Background: The nuclear receptor Rev-erbα/β, a key component of the circadian clock, emerges as a drug target for heart diseases, but the function of cardiac Rev-erb has not been studied in vivo. Circadian disruption is implicated in heart diseases, but it is unknown whether cardiac molecular clock dysfunction is associated with the progression of any naturally occurring human heart diseases. Obesity paradox refers to the seemingly protective role of obesity for heart failure, but the mechanism is unclear. Methods: We generated mouse lines with cardiac-specific Rev-erbα/β knockout (KO), characterized cardiac phenotype, conducted multi-omics (RNA-seq, ChIP-seq, proteomics, and metabolomics) analyses, and performed dietary and pharmacologic rescue experiments to assess the time-of-the-day effects.

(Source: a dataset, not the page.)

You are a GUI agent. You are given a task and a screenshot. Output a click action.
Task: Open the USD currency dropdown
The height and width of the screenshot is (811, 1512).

We compared the temporal pattern of cardiac clock gene expression with the cardiac dilation severity in failing human hearts. Results: KO mice display progressive dilated cardiomyopathy (DCM) and lethal heart failure. Inducible ablation of Rev-erbα/β in adult hearts causes similar phenotypes. Impaired fatty acid oxidation in the KO myocardium, particularly in the light cycle, precedes contractile dysfunctions with a reciprocal overreliance on carbohydrate utilization, particularly in the dark cycle. Increasing dietary lipids or sugars supply in the dark cycle does not affect cardiac dysfunctions in KO mice. However, obesity coupled with systemic insulin resistance paradoxically ameliorates cardiac dysfunctions in KO mice, associated with rescued expression of lipid oxidation genes only in the light cycle in phase with increased fatty acids availability from adipose lipolysis. Inhibition of glycolysis in the light cycle and lipid oxidation in the dark cycle, but not vice versa, ameliorates cardiac dysfunctions in KO mice. Altered temporal patterns of cardiac Rev-erb gene expression correlate with the cardiac dilation severity in human hearts with DCM. Conclusions: The study delineates temporal coordination between clock-mediated anticipation and nutrient-induced response in myocardial metabolism at multi-omics levels. The obesity paradox is attributable to increased cardiac lipids supply from adipose lipolysis in the fasting cycle due to systemic insulin resistance and adiposity. Cardiac molecular chronotypes may be involved in human DCM. Myocardial bioenergetics downstream of Rev-erb may be a chronotherapy target in treating heart failure and DCM.